▶ [STATED GOAL]: Copy the records below word for word, with every line and character unchanged.

--- start INPUT DATA ---

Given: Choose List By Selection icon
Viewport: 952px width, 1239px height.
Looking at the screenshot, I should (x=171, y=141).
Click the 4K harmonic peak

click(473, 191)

--- end INPUT DATA ---

▶ [EXERCISE SOLUTION]:
Given: Choose List By Selection icon
Viewport: 952px width, 1239px height.
Looking at the screenshot, I should (x=171, y=141).
Click the 4K harmonic peak

click(473, 191)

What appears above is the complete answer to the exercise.